**Quoted passage**.
Like clockwork, every January growing up my family gathered at my grandparents’ house for what I now recognize was a food tradition that started long before I was born––going back at least as far as when my mom was a child.
There were no birthdays to celebrate in January (or February for that matter), and no one remembers the dinner’s origins, but without fail, on what always seemed to be the coldest Sunday—the one that frosted over your eyelashes—we bundled up and made the trek to what was then the west side of Omaha and now isn’t even the midpoint.
The menu never differed and only one thing was ever served: piping hot chop suey served over white rice. I clearly recall a large roaster filled to the brim with lean pork and a mix of Chinese vegetables—bean sprouts, bamboo shoots, water chestnuts—all swimming in a savory brown gravy whose consistency my great-grandma Mary Barney would agonize about getting just right.
Today, I am curious about how a Chinese dish made its way to middle America and into the hands of a South Omaha–raised daughter of a German immigrant to become our family’s tradition. I only wish I had asked Great-Grandma before she passed away when I was in college.

Stored data:

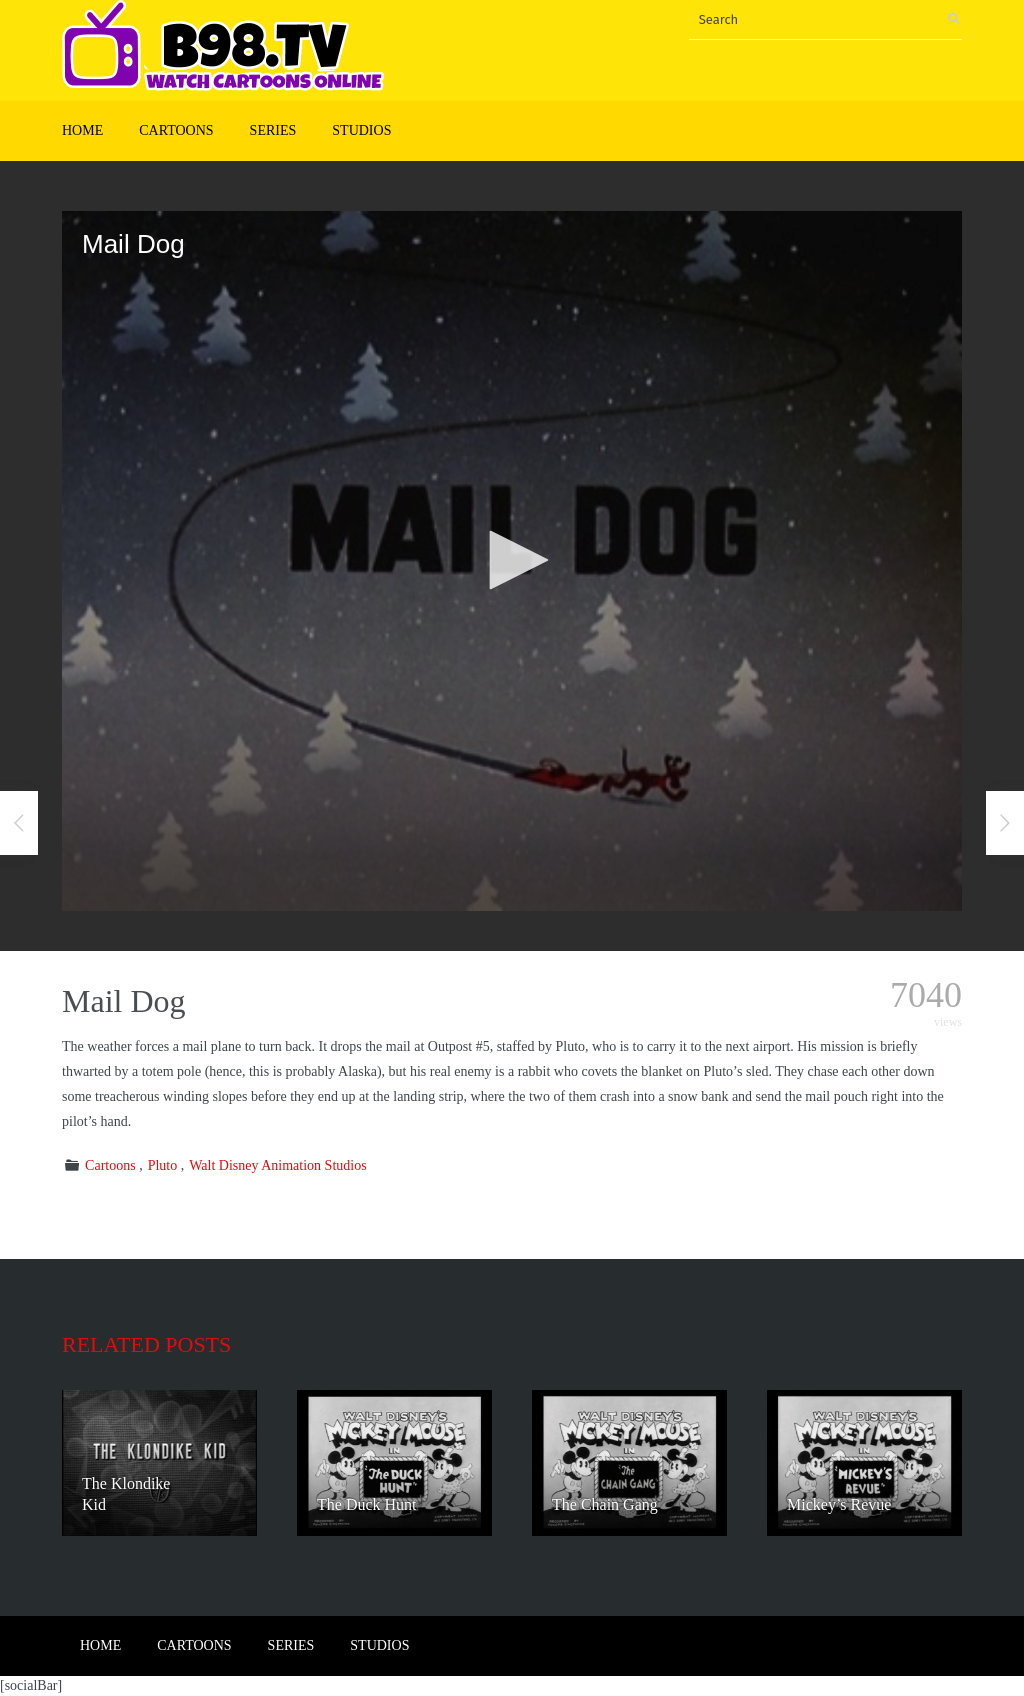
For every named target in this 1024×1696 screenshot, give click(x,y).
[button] (512, 560)
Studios (361, 130)
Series (273, 130)
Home (82, 130)
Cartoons (176, 130)
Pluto (163, 1165)
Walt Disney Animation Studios (277, 1165)
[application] (512, 561)
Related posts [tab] (146, 1344)
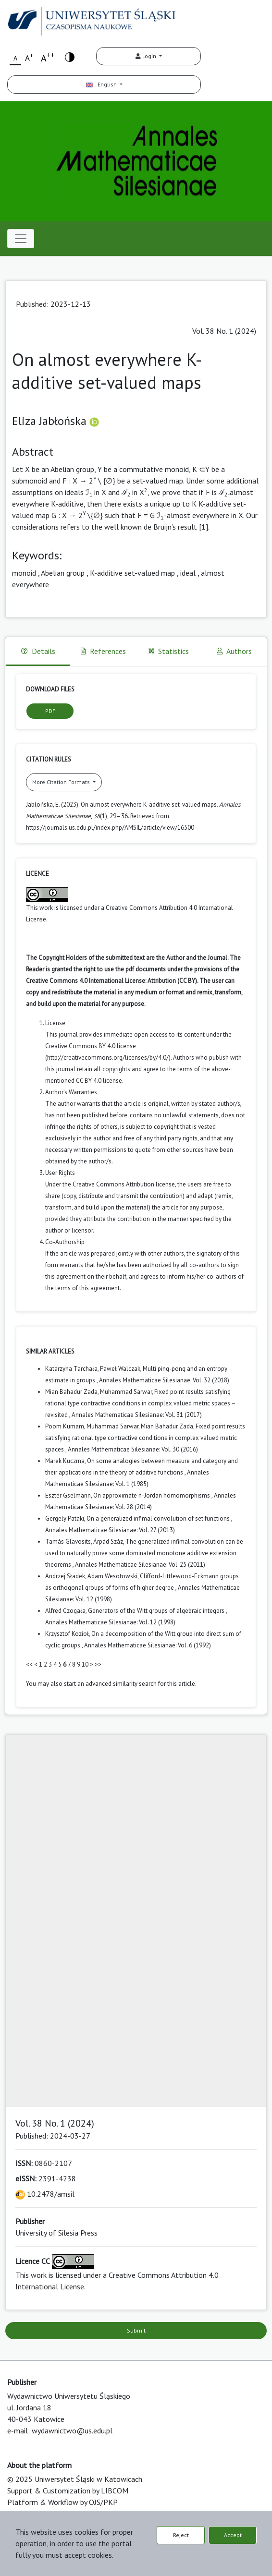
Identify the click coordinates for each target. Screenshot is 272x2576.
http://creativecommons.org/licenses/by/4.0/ (108, 1057)
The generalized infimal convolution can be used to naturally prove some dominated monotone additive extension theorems (144, 1553)
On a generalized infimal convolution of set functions (159, 1518)
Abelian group (63, 573)
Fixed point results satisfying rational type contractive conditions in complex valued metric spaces (145, 1437)
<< (29, 1664)
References (103, 651)
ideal (188, 573)
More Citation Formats (61, 782)
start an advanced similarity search (110, 1684)
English (102, 84)
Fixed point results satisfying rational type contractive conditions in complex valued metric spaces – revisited (140, 1403)
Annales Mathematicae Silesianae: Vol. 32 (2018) (164, 1380)
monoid (24, 573)
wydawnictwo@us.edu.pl (72, 2430)
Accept (233, 2535)
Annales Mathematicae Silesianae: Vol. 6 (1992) (147, 1645)
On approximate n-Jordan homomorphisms (152, 1495)
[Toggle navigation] (20, 238)
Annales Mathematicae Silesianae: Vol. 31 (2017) (137, 1415)
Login (147, 56)
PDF (50, 710)
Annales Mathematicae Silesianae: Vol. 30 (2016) (133, 1449)
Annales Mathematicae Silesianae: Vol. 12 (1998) (110, 1622)
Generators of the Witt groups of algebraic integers (157, 1611)
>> (98, 1664)
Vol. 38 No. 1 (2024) (224, 331)
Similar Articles (50, 1351)
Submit (136, 2330)
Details (38, 651)
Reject (181, 2535)
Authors (234, 651)
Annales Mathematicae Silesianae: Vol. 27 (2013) (110, 1530)
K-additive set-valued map (132, 573)
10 (85, 1664)
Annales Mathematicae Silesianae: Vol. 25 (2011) (140, 1564)
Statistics (168, 651)
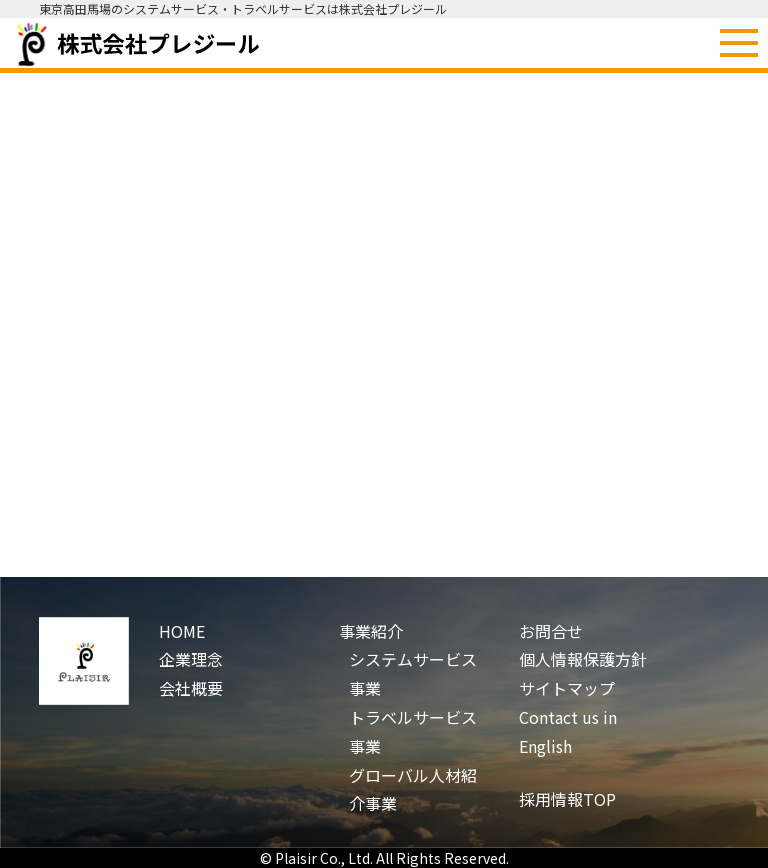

**Direction 1**.
Put this sentence from the passage about the family's January chop suey dinner into Spanish: "I only wish I had asked Great-Grandma before she passed away when I was in college."
**Direction 2**.
Pick up the passage about the family's January chop suey dinner after its final sentence and carry it forward.

**Result 1**.
Ojalá le hubiera preguntado a mi bisabuela antes de que falleciera, cuando yo estaba en la universidad.

**Result 2**.
In the face of human differences and divisions, I am comforted to recognize the vital role of food and food traditions in all cultures across the globe to bring people together. Sharing a meal can be the catalyst to make new connections and deepen already existing ones. In this new year, whom might you invite to share a meal? In these pages I invite you to Edible’s table and hope you enjoy the feast.
Amy S. Brown
P.S. As part of the Edible Omaha family, you know Lucy and I are searching for new publishers with the skills and time to grow the magazine. If you or someone you know is interested, please e-mail me at firstname.lastname@example.org.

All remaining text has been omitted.